# TASK BRIEF:
Write out every line of the records below as a JSON list of strings, one string per line, and leave out blank lines.

==================================================

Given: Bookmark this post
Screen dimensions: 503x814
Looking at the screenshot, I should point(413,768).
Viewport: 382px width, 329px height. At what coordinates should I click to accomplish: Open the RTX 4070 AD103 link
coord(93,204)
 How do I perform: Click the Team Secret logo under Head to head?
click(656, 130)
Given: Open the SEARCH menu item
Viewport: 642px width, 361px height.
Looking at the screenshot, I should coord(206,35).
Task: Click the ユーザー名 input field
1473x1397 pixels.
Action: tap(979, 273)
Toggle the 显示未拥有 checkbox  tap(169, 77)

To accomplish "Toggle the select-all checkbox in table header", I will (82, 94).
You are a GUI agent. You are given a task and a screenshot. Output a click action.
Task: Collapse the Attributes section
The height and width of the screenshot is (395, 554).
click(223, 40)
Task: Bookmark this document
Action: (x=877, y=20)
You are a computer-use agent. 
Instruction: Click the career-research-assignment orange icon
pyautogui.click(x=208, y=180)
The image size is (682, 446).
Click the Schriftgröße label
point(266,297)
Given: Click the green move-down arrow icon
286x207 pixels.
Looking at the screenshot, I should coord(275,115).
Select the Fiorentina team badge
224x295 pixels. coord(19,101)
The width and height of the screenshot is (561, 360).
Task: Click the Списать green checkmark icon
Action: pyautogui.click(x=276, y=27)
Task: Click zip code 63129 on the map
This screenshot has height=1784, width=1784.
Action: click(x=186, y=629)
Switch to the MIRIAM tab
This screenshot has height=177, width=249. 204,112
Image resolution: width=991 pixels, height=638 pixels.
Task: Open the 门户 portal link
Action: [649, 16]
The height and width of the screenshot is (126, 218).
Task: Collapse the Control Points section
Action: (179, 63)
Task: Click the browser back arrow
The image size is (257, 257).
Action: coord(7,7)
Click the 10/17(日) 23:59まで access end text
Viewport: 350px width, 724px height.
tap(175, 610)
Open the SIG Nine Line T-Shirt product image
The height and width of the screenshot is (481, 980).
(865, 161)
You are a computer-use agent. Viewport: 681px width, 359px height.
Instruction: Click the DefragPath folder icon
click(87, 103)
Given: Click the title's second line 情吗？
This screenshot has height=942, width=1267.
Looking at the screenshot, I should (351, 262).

==================================================

# OUTPUT FOR THIS TASK:
[
  "Given: Bookmark this post",
  "Screen dimensions: 503x814",
  "Looking at the screenshot, I should point(413,768).",
  "Viewport: 382px width, 329px height. At what coordinates should I click to accomplish: Open the RTX 4070 AD103 link",
  "coord(93,204)",
  " How do I perform: Click the Team Secret logo under Head to head?",
  "click(656, 130)",
  "Given: Open the SEARCH menu item",
  "Viewport: 642px width, 361px height.",
  "Looking at the screenshot, I should coord(206,35).",
  "Task: Click the ユーザー名 input field",
  "1473x1397 pixels.",
  "Action: tap(979, 273)",
  "Toggle the 显示未拥有 checkbox  tap(169, 77)",
  "To accomplish \"Toggle the select-all checkbox in table header\", I will (82, 94).",
  "You are a GUI agent. You are given a task and a screenshot. Output a click action.",
  "Task: Collapse the Attributes section",
  "The height and width of the screenshot is (395, 554).",
  "click(223, 40)",
  "Task: Bookmark this document",
  "Action: (x=877, y=20)",
  "You are a computer-use agent. ",
  "Instruction: Click the career-research-assignment orange icon",
  "pyautogui.click(x=208, y=180)",
  "The image size is (682, 446).",
  "Click the Schriftgröße label",
  "point(266,297)",
  "Given: Click the green move-down arrow icon",
  "286x207 pixels.",
  "Looking at the screenshot, I should coord(275,115).",
  "Select the Fiorentina team badge",
  "224x295 pixels. coord(19,101)",
  "The width and height of the screenshot is (561, 360).",
  "Task: Click the Списать green checkmark icon",
  "Action: pyautogui.click(x=276, y=27)",
  "Task: Click zip code 63129 on the map",
  "This screenshot has height=1784, width=1784.",
  "Action: click(x=186, y=629)",
  "Switch to the MIRIAM tab",
  "This screenshot has height=177, width=249. 204,112",
  "Image resolution: width=991 pixels, height=638 pixels.",
  "Task: Open the 门户 portal link",
  "Action: [649, 16]",
  "The height and width of the screenshot is (126, 218).",
  "Task: Collapse the Control Points section",
  "Action: (179, 63)",
  "Task: Click the browser back arrow",
  "The image size is (257, 257).",
  "Action: coord(7,7)",
  "Click the 10/17(日) 23:59まで access end text",
  "Viewport: 350px width, 724px height.",
  "tap(175, 610)",
  "Open the SIG Nine Line T-Shirt product image",
  "The height and width of the screenshot is (481, 980).",
  "(865, 161)",
  "You are a computer-use agent. Viewport: 681px width, 359px height.",
  "Instruction: Click the DefragPath folder icon",
  "click(87, 103)",
  "Given: Click the title's second line 情吗？",
  "This screenshot has height=942, width=1267.",
  "Looking at the screenshot, I should (351, 262)."
]